Most spaces in the west wing are nearing completion. Today crews are pulling together the far west classrooms that are in each of the top three floors. Once those and the west atrium are complete we will be able to begin final cleaning and finishing of surfaces. The labs are largely complete, and finishing touches are underway for the faculty offices.

The central atrium made a great deal of progress over the last week, and while there is plenty to do you can see today that it will house a collection of some of the best spaces on campus. In particular, the 400 level (top floor) study-lounge spaces just outside the entry to the rooftop greenhouse on the east wing has striking views of Norway Valley, the Cannon River Valley, and Northfield. The 100 level of the center atrium is also student study-lounge space, and it serves the adjacent Science Library as well as providing reception space for one of the many speakers who will present in the large lecture hall that is contiguous with it. The south half of the 200 level is a coffee shop with seating literally out in Norway Valley. The north side of this space is still more group study are. The 300 level south is a large conference room that projects out into the Valley and is actually surrounded by glazing.

Even our jaded construction professionals get excited in some spaces and can see that we'll make our dates. Then, a walk down another corridor may have the same group shaking their heads wondering why they ever promised whatever it was they committed to. This situation is just the nature of our beast.

Why the great big rush?

We did a ton of early work to move the construction start, and so, occupancy, forward a full year. With the exploding construction material market and commodity futures going off the charts, this brave decision of the board of regents made it possible to do the work within the funding levels we'd identified while projects all over the country went off the rails. In fact, at a recent conference, a team from St.

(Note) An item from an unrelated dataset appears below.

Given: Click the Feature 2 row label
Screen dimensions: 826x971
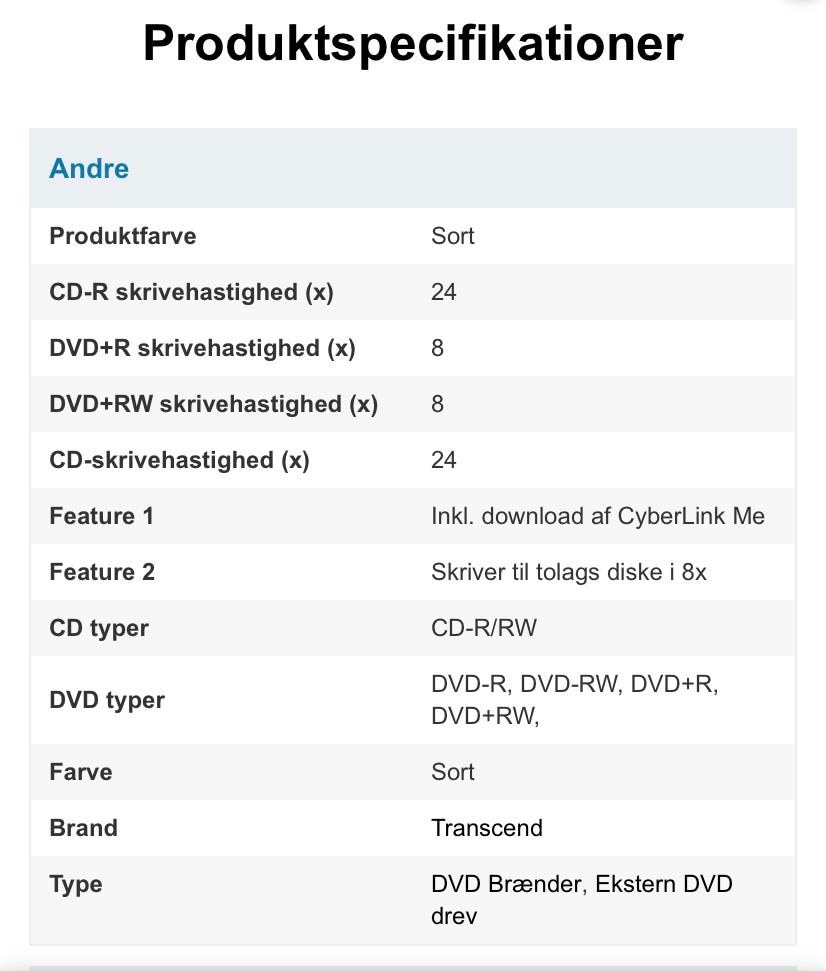Looking at the screenshot, I should 102,572.
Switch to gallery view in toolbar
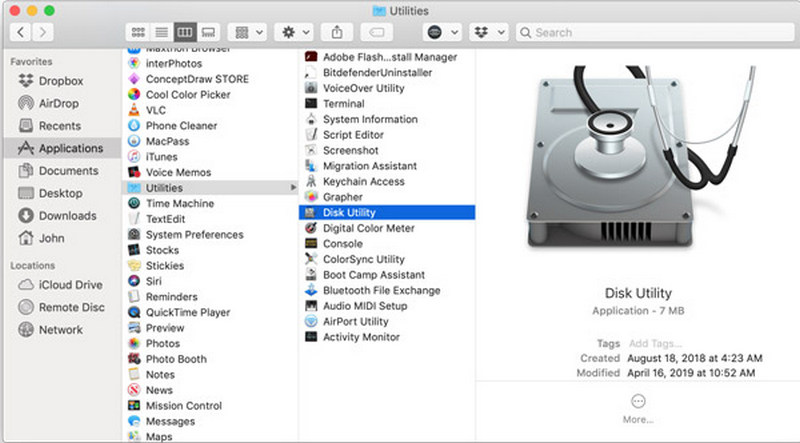The width and height of the screenshot is (800, 443). click(x=208, y=32)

Olaf heard prominent architects who specialize in science say that they felt it was impossible to do much at all for a science building with less than $450 per square foot.

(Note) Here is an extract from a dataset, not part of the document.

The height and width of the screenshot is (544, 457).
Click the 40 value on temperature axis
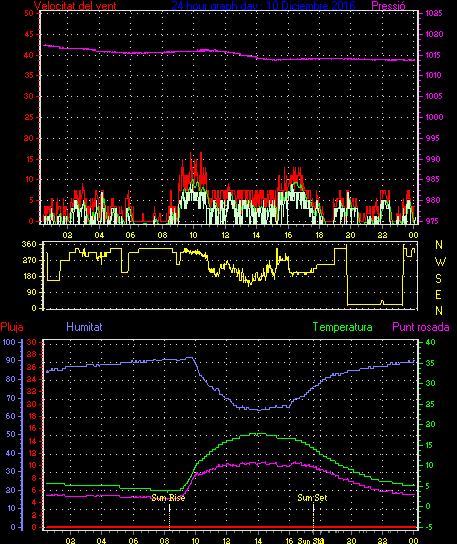(x=430, y=342)
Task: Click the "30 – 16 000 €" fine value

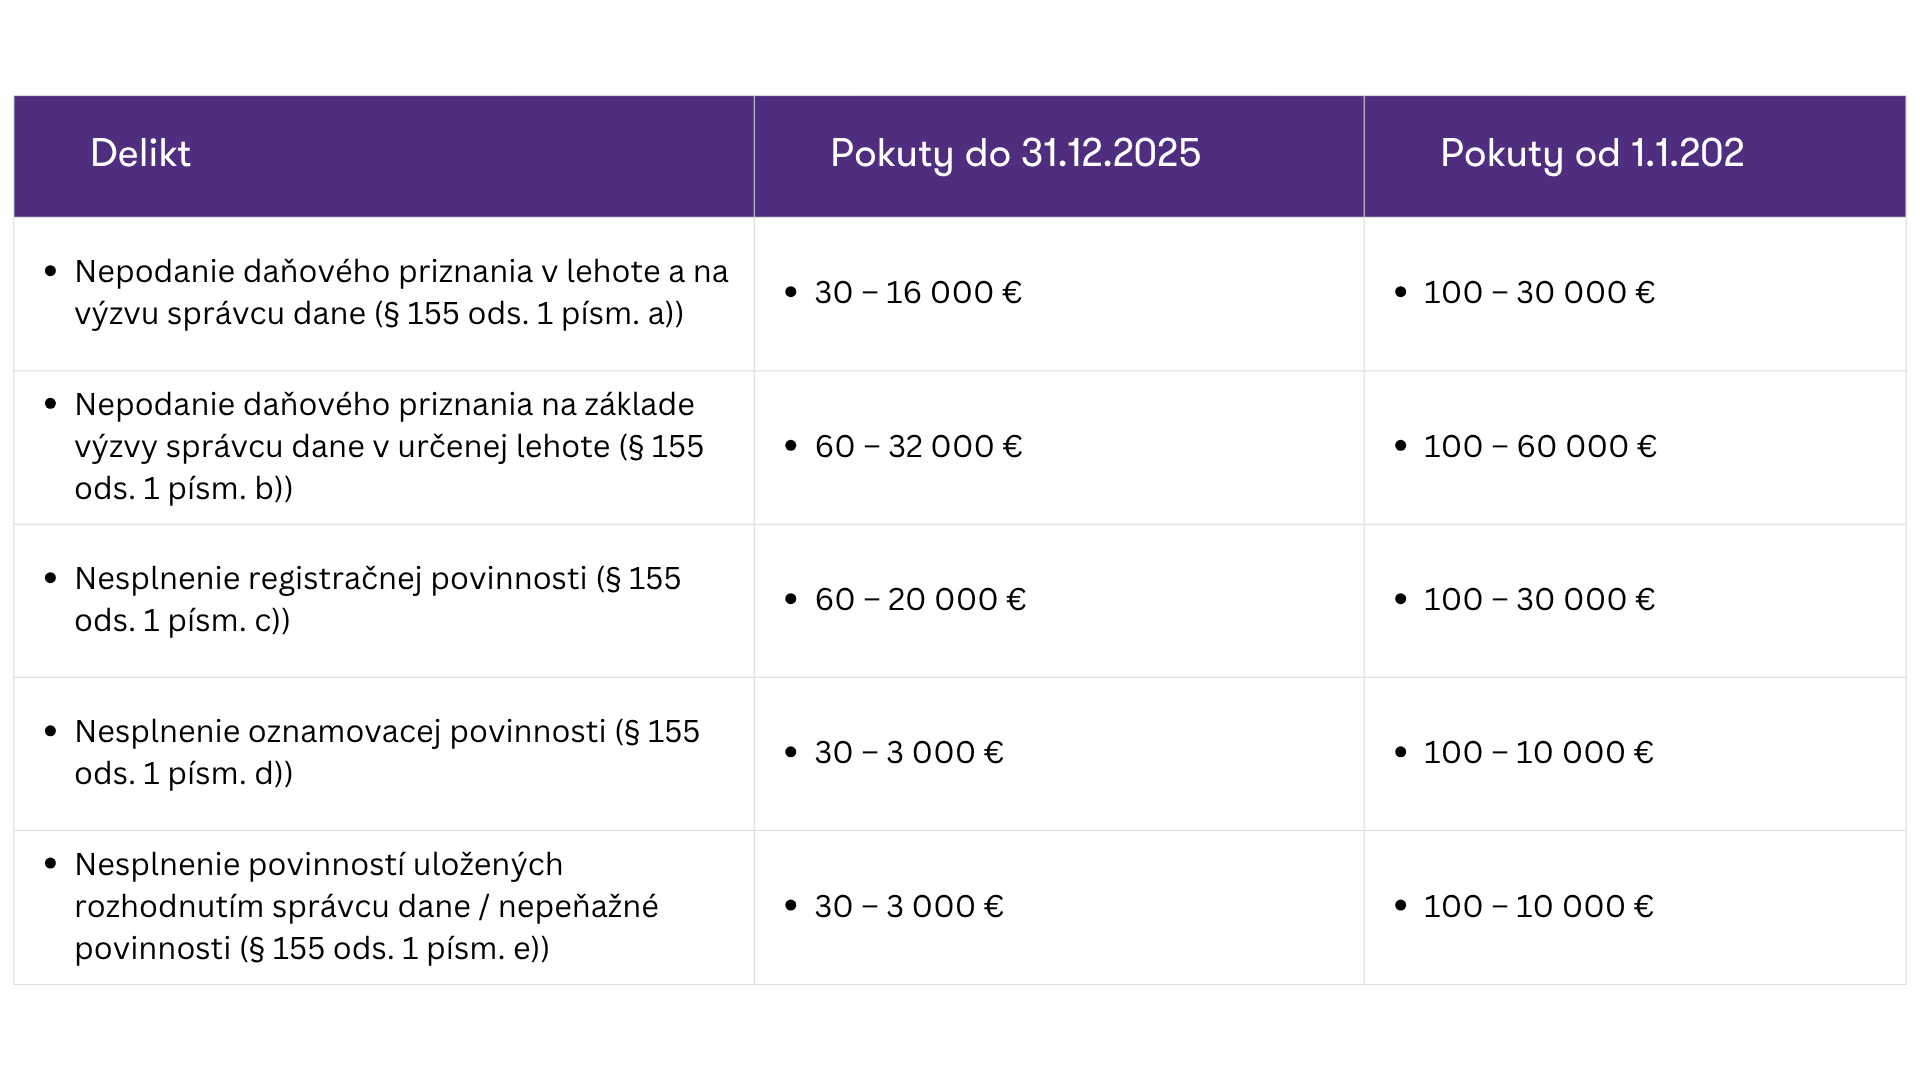Action: click(918, 293)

Regents Hall is likely to achieve LEED Platinum status, and be a beautiful St. Olaf building, for about $320 per square foot and this is a tremendous achievement

When we approached our lead team from Boldt Construction with a scenario that moved things 365 days closer, they rolled up their sleeves, went through everything possible, and said that it could be done. The lead sub contractors readily agreed to give it a try, as did the architects and engineers of Holabird and Root.

Everyone involved knew at the start that we'd be in just about exactly the spot we are in this week, so most are fairly sanguine. Still - many are also in the start up phase of the sleepless nights that will take them through the CO.

Luckily, there is still a great esprits de corps on the site, and that has been one of the strongest features of the job to date. From the wonderful faculty design team, through the design-build team of St. Olaf facilities folks, Boldt staff, Holabird and Root architects and engineers,the lead sub-contractors, and really all of the contractors who've had anything to do with the job, everyone is sort of in love with the project and working to do their best for St. Olaf.